# Irish Quilt Show Smile Box



## RedDirt Cowgirl (Sep 21, 2010)

You'll love the images here: Smilebox Playback


----------



## jesuisdiana (May 24, 2004)

wow - beautiful quilts


----------



## DW (May 10, 2002)

I kept having to hit the back arrow so I could look at them longer...those are so cool.


----------



## Tinker (Apr 5, 2004)

Beautiful work (and lovely music). I especially liked the flowers, and he cupcake was adorable!

I could never be a quilt judge---they are all just so pretty, it would be hard to pick a winner. Lots of Americans entered--and from all over the world. How wonderful to be good enough (and rich enough) to compete internationally!
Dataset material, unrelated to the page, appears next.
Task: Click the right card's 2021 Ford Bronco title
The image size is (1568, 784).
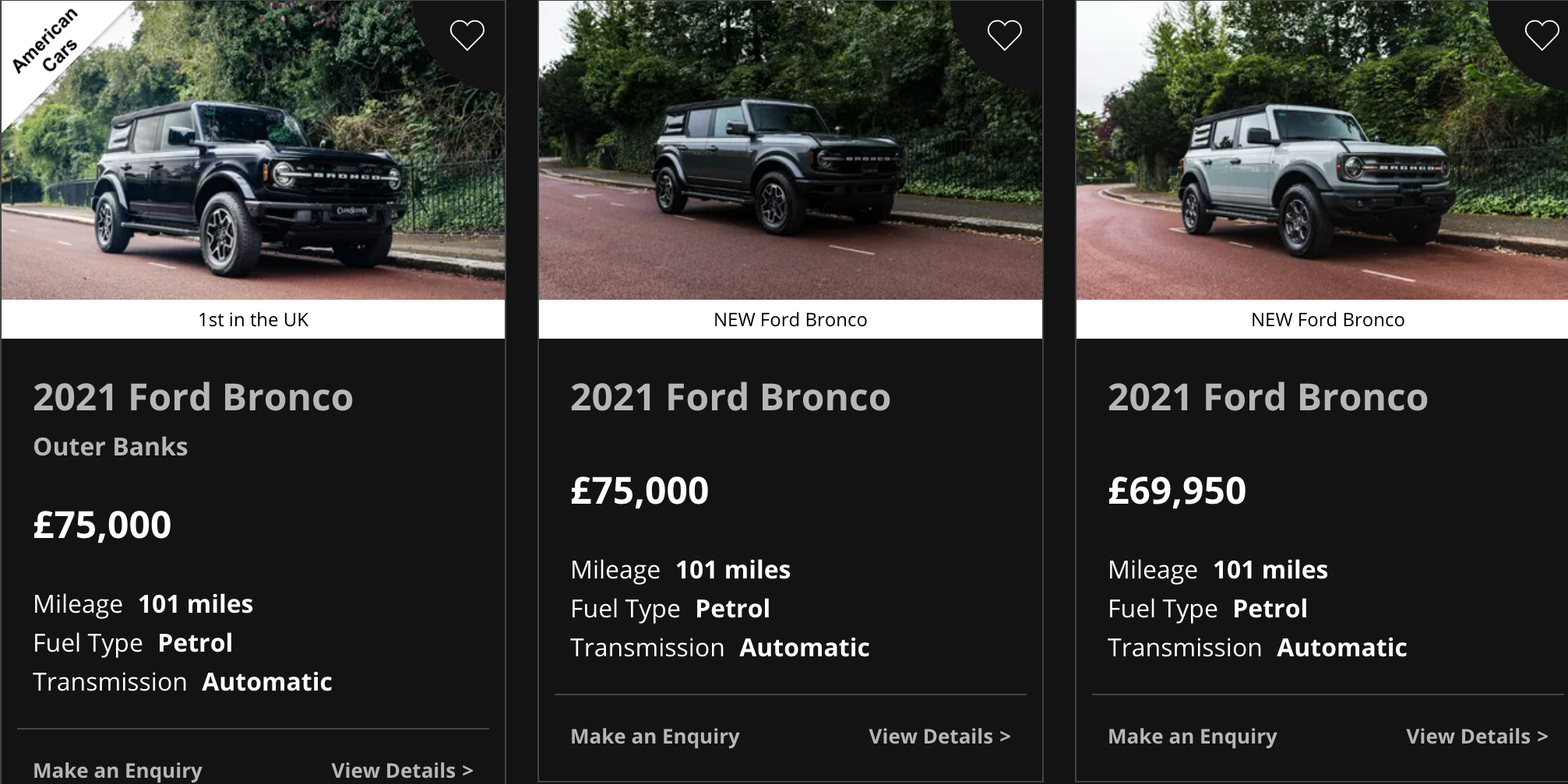Action: [x=1268, y=397]
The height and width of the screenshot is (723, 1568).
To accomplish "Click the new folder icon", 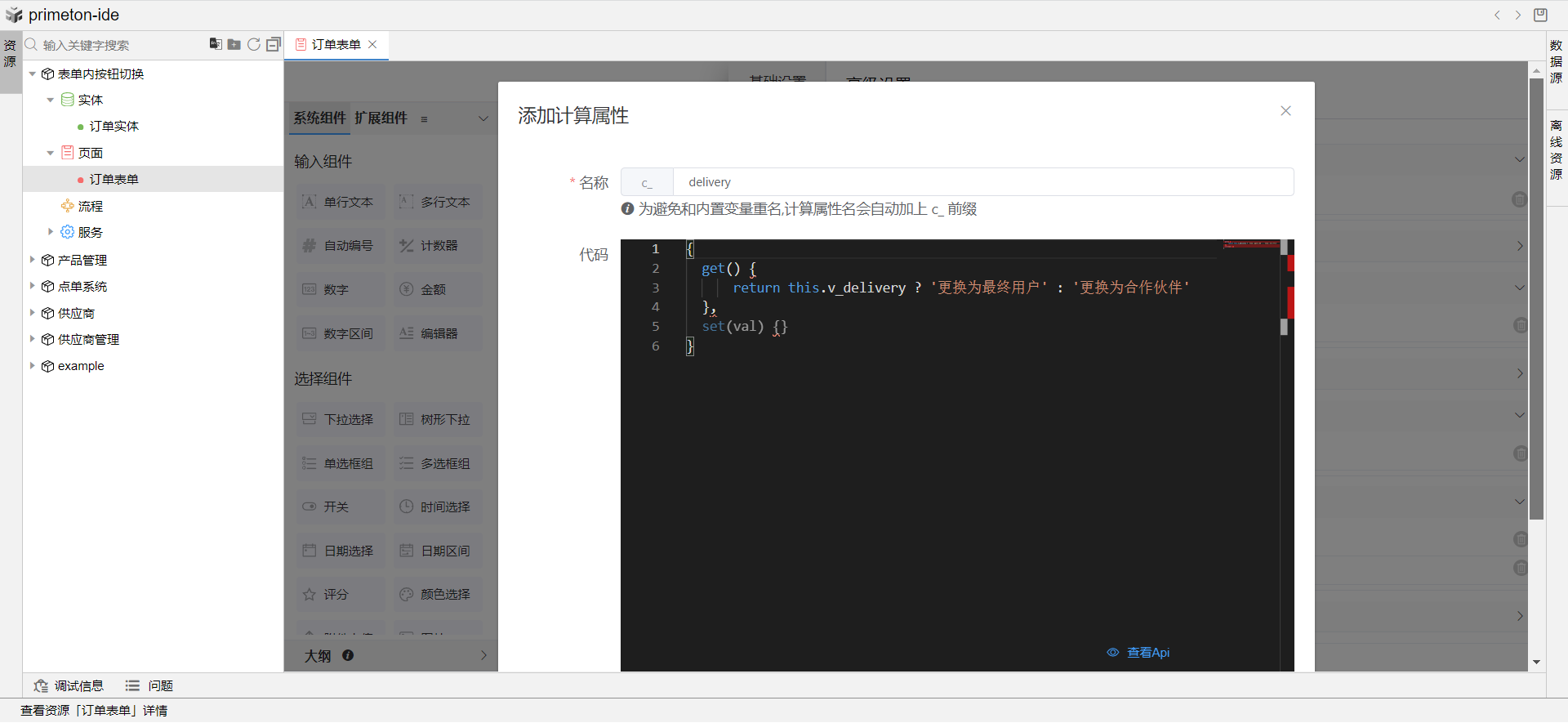I will pyautogui.click(x=234, y=44).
Thanks for sharing Cowgirl!


----------



## TNHermit (Jul 14, 2005)

How much to make one like 6, 7 or 22. like 6 the best then 7 then 22


----------



## Garnet (Sep 19, 2003)

TFS And after seeing the show, I saw TheQuiltShow.com with Alex Anderson and Ricky Tims. Went there and saw more beautiful quilts.

If you have ever wondered what to do with all those decorative machine stitches, take a look at Stupendous Stitch Bible
Stupendous stitch bible

I can picture using thread and beads and everything on bluegreen batik to make fabric for a jacket.


----------



## Texasdirtdigger (Jan 17, 2010)

Unbelieeeeeeeveble beauty.


----------



## JanO (Jun 17, 2003)

Absolutely Beautiful Quilts. Thank you for shareing.


----------



## RedDirt Cowgirl (Sep 21, 2010)

Garnet said:


> TFS And after seeing the show, I saw TheQuiltShow.com with Alex Anderson and Ricky Tims. Went there and saw more beautiful quilts.If you have ever wondered what to do with all those decorative machine stitches, take a look at Stupendous Stitch Bible
> Stupendous stitch bibleI can picture using thread and beads and everything on bluegreen batik to make fabric for a jacket.


Thanks for posting this pic Garnet! It looks like hand stitches are added too, the wavy lines of stitches call back more to ribbons to my eye, very nice. A straight line run of machine stitches can give a project a "paint by numbers" effect, IMO; this gives me inspiration to give them all a workout! GOOOD SCHEW!


----------



## ELOCN (Jun 13, 2004)

gorgeous quilts and tulips, potted plants, etc. etc. I really enjoyed watching the clip and listening to the Irish music.


----------



## ginnie5 (Jul 15, 2003)

wow! just beautiful!


----------